The FinTech sector, as one of the dynamic parts of Ukraine's economic frontier, has not only withstood the challenges of one of the most difficult times of independence, but has also continued to develop despite all the difficulties of the difficult time, and often despite it. The purpose of the article is to study the legal framework and methodology for the use of virtual assets as a means of payment in Ukraine before and after the entry into force of the cryptocurrency- specific Law No. 2074. Methodology. Both general scientific and special legal research methods were used to achieve the purpose of the study. The scientific novelty is an attempt to provide a legal assessment of the existing methodology for conducting increasingly popular transactions with virtual assets through the acquiring mechanism, against the background of an almost non-existent legal framework for their regulation.
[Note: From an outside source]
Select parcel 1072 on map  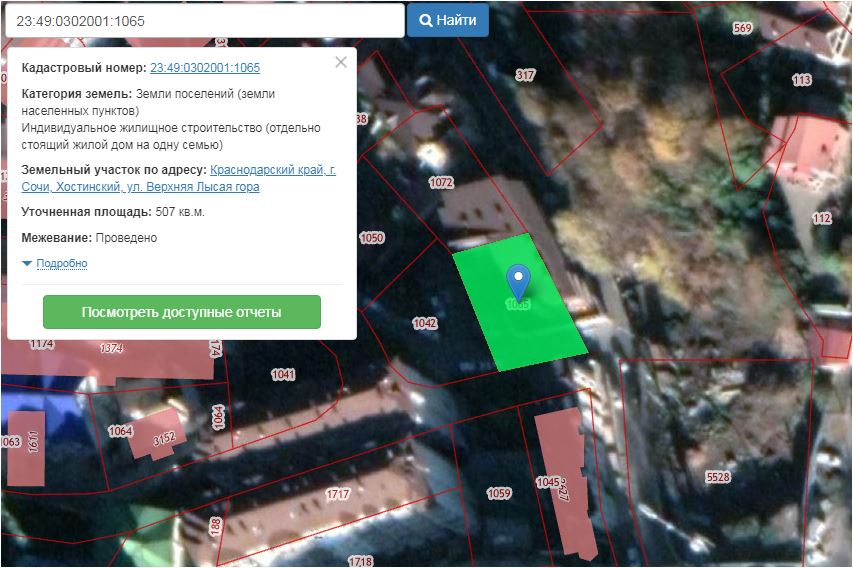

Conclusions. In fact, there is a paradigm in Ukraine regarding the recognition of virtual assets as means of payment. On the one hand, formally, at the legislative level, there are no plans to recognize virtual assets as a means of payment after the entry into force of Law 2074. On the other hand, from a practical point of view, before the entry into force of Law 2074, virtual assets are increasingly accepted as a means of payment in Ukraine. Prior to the entry into force of Law 2074, banks and cryptocurrency exchanges must act as tax agents in acquiring transactions for the purpose of payment for services and goods. Amendments to the Tax Code of Ukraine for the entry into force of Law 2074 do not provide for withholding tax when paying income to an individual from transactions with virtual assets. This will not contribute to the timely and full payment of taxes to the budget. The widespread use of cryptocurrencies directly in payments for goods and services in Ukraine, without official acquiring operations, before the entry into force of Law 2074 may have certain negative tax consequences for business entities.